In the case of uncomputable predictions, scientists would face just such an uncertainty. This does not mean it would be impossible to match theory and experiment, only that predictions could not be made by ‘handle-turning’ computational means. It might still be possible to use clever mathematical tricks to obtain clear bounds on the accuracy of a prediction. But there would be no systematic list of tricks to try. Instead, theorists would have to use ever greater ingenuity with each attempt to improve the match between theory and experiment.
This state of affairs would render mathematical physics an almost impossibly difficult subject. As Geroch and Hartle remark, the hard part of scientific progress is finding a good theory in the first place. Actually implementing the theory is usually straightforward, if messy. Thus it took Newton’s genius to formulate his laws of motion, but only blind computing power to apply them. In the case of uncomputable physics, this relationship between finding a theory and implementing it would be dramatically altered. It may be possible to come up with an attractive theory that is practically unusable because nobody is clever enough to figure out how to ‘solve’ it.

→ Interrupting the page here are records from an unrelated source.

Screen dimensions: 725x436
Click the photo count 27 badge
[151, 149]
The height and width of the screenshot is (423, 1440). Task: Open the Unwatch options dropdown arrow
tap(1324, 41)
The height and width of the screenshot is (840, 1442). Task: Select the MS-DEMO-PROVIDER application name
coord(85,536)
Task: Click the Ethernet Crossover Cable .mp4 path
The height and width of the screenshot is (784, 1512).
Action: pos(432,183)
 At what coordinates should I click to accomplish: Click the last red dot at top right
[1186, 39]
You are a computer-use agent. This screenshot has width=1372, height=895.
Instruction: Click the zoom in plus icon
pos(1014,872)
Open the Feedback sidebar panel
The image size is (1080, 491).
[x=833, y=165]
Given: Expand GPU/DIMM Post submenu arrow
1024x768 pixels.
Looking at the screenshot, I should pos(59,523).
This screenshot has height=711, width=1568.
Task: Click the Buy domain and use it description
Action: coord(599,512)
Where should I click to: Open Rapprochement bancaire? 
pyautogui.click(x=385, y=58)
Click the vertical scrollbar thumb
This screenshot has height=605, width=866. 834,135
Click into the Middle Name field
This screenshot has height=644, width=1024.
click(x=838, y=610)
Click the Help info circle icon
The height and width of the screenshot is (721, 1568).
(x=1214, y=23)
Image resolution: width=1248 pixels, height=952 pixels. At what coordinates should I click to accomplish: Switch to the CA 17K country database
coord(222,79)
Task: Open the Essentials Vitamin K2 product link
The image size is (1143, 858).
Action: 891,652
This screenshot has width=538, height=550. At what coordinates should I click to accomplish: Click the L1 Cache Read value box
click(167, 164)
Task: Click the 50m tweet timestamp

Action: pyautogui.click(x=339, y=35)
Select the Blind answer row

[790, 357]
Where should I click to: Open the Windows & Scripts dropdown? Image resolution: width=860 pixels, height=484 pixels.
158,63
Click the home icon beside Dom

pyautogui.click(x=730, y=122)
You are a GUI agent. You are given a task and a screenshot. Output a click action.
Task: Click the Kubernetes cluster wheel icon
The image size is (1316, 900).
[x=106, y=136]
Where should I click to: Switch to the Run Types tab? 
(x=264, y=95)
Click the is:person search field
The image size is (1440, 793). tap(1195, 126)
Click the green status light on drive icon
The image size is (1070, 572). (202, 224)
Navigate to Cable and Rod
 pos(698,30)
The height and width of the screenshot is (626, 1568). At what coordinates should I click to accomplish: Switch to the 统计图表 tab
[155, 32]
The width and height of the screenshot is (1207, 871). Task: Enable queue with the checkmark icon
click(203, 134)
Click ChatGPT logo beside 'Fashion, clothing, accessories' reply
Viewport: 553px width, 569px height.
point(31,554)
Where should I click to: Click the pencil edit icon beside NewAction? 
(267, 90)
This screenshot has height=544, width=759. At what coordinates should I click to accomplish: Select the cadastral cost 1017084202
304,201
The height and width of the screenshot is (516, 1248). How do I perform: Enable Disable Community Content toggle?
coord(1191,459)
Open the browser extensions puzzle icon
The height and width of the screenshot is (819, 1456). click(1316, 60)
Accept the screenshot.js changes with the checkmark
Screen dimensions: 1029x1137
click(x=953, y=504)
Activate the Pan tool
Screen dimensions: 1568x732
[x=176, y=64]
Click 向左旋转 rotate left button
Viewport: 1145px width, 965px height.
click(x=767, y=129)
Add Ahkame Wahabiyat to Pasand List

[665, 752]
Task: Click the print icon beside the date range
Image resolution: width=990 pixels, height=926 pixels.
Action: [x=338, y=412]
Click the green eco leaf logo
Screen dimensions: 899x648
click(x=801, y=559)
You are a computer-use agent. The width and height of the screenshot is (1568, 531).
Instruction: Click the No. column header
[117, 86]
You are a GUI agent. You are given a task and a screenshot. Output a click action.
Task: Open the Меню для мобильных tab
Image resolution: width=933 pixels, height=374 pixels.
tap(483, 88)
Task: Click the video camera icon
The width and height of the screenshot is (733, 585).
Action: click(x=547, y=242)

Einstein said that God is subtle but not malicious, and we must hope that the laws of physics will turn out to be computable after all. If so, that fact alone would provoke all sorts of interesting scientific and philosophical questions. Just why is the world structured in such a way that we can describe its basic principles using ‘do-able’ mathematics? How has this mathematical ability evolved in humans?
An even more intriguing question has been posed by David Deutsch of the University of Oxford. He points out that the actual process of computation depends on the nature of the laws of physics. What we call a computing machine has to comply with the laws of mechanics. We can imagine a different universe with radically different laws and hence computing machines that follow very different principles. Might it be the case that mathematical operations performed in this hypothetical universe might be uncomputable in our own, and vice versa? Would we expect that in these other worlds the laws of physics would also be computable by their definition? Or is our Universe unique in enjoying (if it does) this self-consistent interdependence of laws and computability?
Paul Davies is professor of theoretical physics at the University of Adelaide. His new book The Mind of God was published in February by Heinemann.